In today’s technology landscape, building or modernizing applications demands a clear understanding of your business goals and use cases. This insight is crucial for leveraging emerging tools effectively, especially generative AI foundation models such as large language models (LLMs).

LLMs offer significant competitive advantages, but implementing them successfully hinges on a thorough grasp of your project requirements. A key decision in this process is choosing between a managed LLM solution like Vertex AI and a self-hosted option on a platform such as Google Kubernetes Engine (GKE).

In this blog post, we equip developers, operations specialists, or IT decision-makers to answer the critical questions of “why” and “how” to deploy modern apps for LLM inference. We’ll address the balance between ease of use and customization, helping you optimize your LLM deployment strategy. By the end, you’ll understand how to:

deploy a Java app on Cloud Run for efficient LLM inference, showcasing the simplicity and scalability of a serverless architecture.
use Google Kubernetes Engine (GKE) as a robust AI infrastructure platform that complements Cloud Run for more complex LLM deployments

Let’s get started!

Why Google Cloud for AI development

But first, what are some of the factors that you need to consider when looking to build, deploy and scale LLM-powered applications? Developing an AI application on Google Cloud can deliver the following benefits:

Choice: Decide between managed LLMs or bring your own open-source models to Vertex AI.
Flexibility: Deploy on Vertex AI or leverage GKE for a custom infrastructure tailored to your LLM needs.
Scalability: Scale your LLM infrastructure as needed to handle increased demand.
End-to-end support: Benefit from a comprehensive suite of tools and services that cover the entire LLM lifecycle.

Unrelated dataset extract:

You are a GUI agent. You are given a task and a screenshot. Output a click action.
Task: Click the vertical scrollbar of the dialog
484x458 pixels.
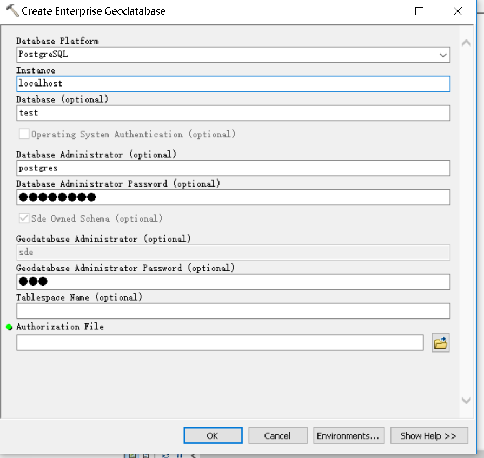point(465,216)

Managed vs. self-hosted models

When weighing the choices for AI development in Google Cloud with your long-term strategic goals, consider factors such as team expertise, budget constraints and your customization requirements. Let’s compare the two options in brief.

Managed solution

Pros:

Ease of use with simplified deployment and management
Automatic scaling and resource optimization
Managed updates and security patches by the service provider
Tight integration with other Google Cloud services
Built-in compliance and security features

Cons:

Limited customization in fine-tuning the infrastructure and deployment environment
Potential vendor lock-in
Higher costs vs. self-hosted, especially at scale
Less control over the underlying infrastructure
Possible limitations on model selection

Self-hosted on GKE

Pros:

Full control over deployment environment
Potential for lower costs at scale
Freedom to choose and customize any open-source model
Greater portability across cloud providers
Fine-grained performance and resource optimization

Cons:

Significant DevOps expertise for setup, maintenance and scaling
Responsibility for updates and security
Manual configuration for scaling and load balancing
Additional effort for compliance and security
Higher initial setup time and complexity

In short, managed solutions like Vertex AI are ideal for teams for quick deployment with minimal operational overhead, while self-hosted solutions on GKE offer full control and potential cost savings for strong technical teams with specific customization needs. Let’s take a couple of examples.

Build a gen AI app in Java, deploy in Cloud Run

For this blog post, we wrote an application that allows users to retrieve quotes from famous books. The initial functionality was retrieving quotes from a database, however gen AI capabilities offer an expanded feature set, allowing a user to retrieve quotes from a managed or self-hosted large-language model.

The app, including its frontend, are being deployed to Cloud Run, while the models are self-hosted in GKE (leveraging vLLM for model serving) and managed in Vertex AI. The app can also retrieve pre-configured book quotes from a CloudSQL database.